As discussed in Introduction, Tyr 845 phosphorylation plays a critical role in EGF-dependent mitogenic stimulation of fibroblasts and mammary carcinoma cell lines overexpressing ErbB1 and c-Src, via a pathway involving activation of Stat5 (Maa et al., 1995; Tice et al., 1999; Kloth et al., 2003). However, in those studies, EGF-dependent growth under anchorage-independent conditions required high concentrations of EGF (40 ng/ml) (Maa et al., 1995). Indeed, we have found that high concentrations of EGF (10 and 100 ng/ml) promote phosphorylation of Stat5 in NHKs (Y. Li and J. T. Elder, unpublished observations). However, NHKs grew very well in the absence of exogenous EGF, and growth was near maximally stimulated by 1 ng/ml EGF (Fig. 6). Based on these findings, we expect that proliferation of NHKs will lack the critical dependence upon Tyr 845 phosphorylation manifested by carcinoma cell lines. Additional studies will be required to address this question.

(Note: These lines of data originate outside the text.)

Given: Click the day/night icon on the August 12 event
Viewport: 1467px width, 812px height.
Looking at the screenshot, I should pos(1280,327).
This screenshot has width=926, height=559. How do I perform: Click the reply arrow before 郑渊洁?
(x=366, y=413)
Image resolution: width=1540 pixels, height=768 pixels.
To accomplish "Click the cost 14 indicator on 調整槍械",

In summary, our studies indicate that Src family kinases play a complex yet crucial role in the process of autocrine ErbB signaling in NHKs, resulting in autocrine proliferation and migration of NHKs. It is possible that epithelial tumor cells of various origins may usurp various aspects of this normal mechanism via overexpression of ErbB1, c-Src, and/or other Src family kinases. Future studies should identify the specific Src family kinases involved in the production of autocrine ligands and identify the point(s) at which they act in the autocrine ErbB1 activation cycle that we and others have described. Our work thus far suggests that NHKs are an excellent model system for pursuit of this endeavor.
Acknowledgements
We thank Yong Li for skilled technical assistance and Philip Stuart for expert assistance with statistical analysis.
Footnotes
This study was supported by National Institute of Arthritis, Musculoskeletal, and Skin Diseases grants R21-AR048405 and T32-AR07197. S.W.S. was supported by a Chesebrough Pond's Lever Brothers Dermatology Foundation Research Career Development Award and a Dermatology Foundation Research Grant. J.T.E. is supported by the Ann Arbor Veterans Affairs Hospital.
ABBREVIATIONS: RTK, receptor tyrosine kinase; EGF, epidermal growth factor; ERK, extracellular regulated kinase; Tyr, tyrosine; NHK, normal human keratinocyte; SFKI, Src family kinase inhibitor; mAb, monoclonal antibody; pAb, polyclonal antibody; BrdU, bromodeoxyuridine; DMSO, dimethyl sulfoxide; PBS, phosphate-buffered saline; PBST, phosphate-buffered saline/0.05% Tween 20; TUNEL, terminal deoxynucleotidyl transferase dUTP nick-end labeling; PMSF, phenylmethylsulfonyl fluoride; ELISA, enzyme-linked immunosorbent assay; MEK, mitogen-activated protein kinase kinase; PD173952, 6-(2,6-dichlorophenyl)-8-methyl-2-(4-morpholin-4-ylphenylamino)-8H-pyrido[2,3-d]pyrimidin-7-one; PP1, 4-amino-5-(4-methylphenyl)-7-(t-butyl)pyrazolo[3,4-D]pyrimidine; SU6656, 2-oxo-3-(4,5,6,7-tetrahydro-1H-indol-2-ylmethylene)-2,3-dihydro-1H-indole-5-sulfonic acid dimethylamide; GM6001, N-[(2R)-2-(hydroxamidocarbonylmethyl)-4-methylpentanoyl]-L-tryptophan methylamide; PD158780, 4-[(3-bromophenyl)amino]-6-(methylamino)-pyrido[3,4-d]pyrimidine; U0126, 1,4-diamino-2,3-dicyano-1,4-bis(2-aminophynyltio)butadiene.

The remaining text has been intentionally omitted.